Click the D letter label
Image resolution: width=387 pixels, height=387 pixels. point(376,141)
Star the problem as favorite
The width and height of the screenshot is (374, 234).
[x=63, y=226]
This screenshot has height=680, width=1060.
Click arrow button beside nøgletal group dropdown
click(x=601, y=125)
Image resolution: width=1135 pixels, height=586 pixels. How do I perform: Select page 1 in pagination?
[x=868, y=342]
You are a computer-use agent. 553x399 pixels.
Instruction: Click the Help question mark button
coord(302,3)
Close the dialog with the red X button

------------

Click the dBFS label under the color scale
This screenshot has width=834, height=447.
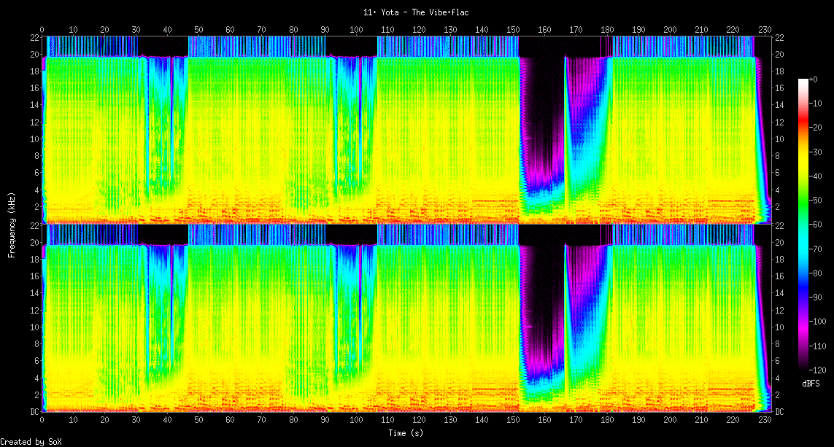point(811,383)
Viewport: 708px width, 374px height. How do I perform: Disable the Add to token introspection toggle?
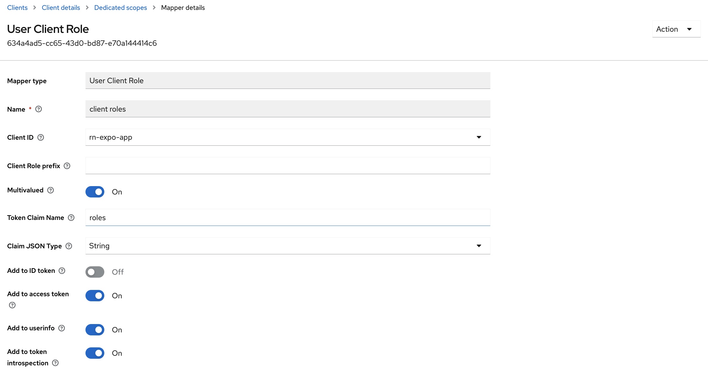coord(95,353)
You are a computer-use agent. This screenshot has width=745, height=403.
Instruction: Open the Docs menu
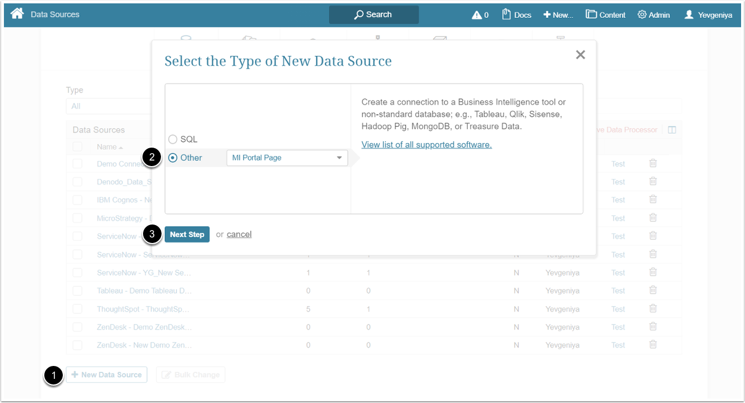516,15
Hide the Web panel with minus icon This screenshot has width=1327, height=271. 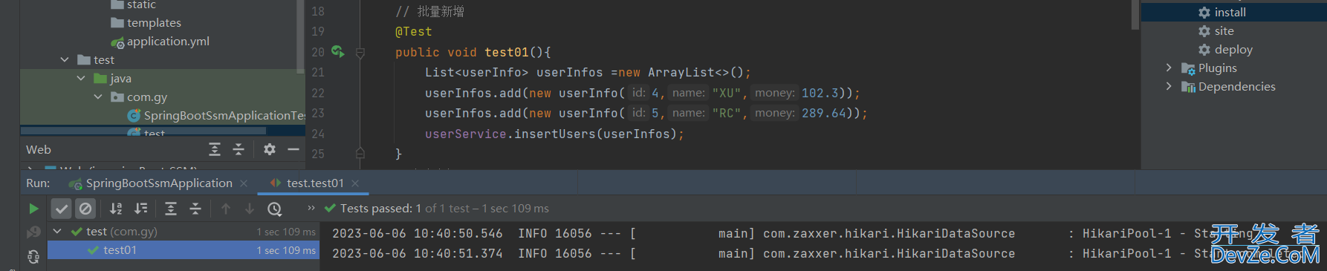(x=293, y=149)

------------

PROBLEM TO SOLVE ▸
Find where the line with "This screenshot has height=680, width=1060." sits in the material above, then copy exactly from it through the line with "You are a computer-use agent. 553x399 pixels.". Add no other line.

PROBLEM SOLUTION ▸
This screenshot has height=680, width=1060.
Click arrow button beside nøgletal group dropdown
click(x=601, y=125)
Image resolution: width=1135 pixels, height=586 pixels. How do I perform: Select page 1 in pagination?
[x=868, y=342]
You are a computer-use agent. 553x399 pixels.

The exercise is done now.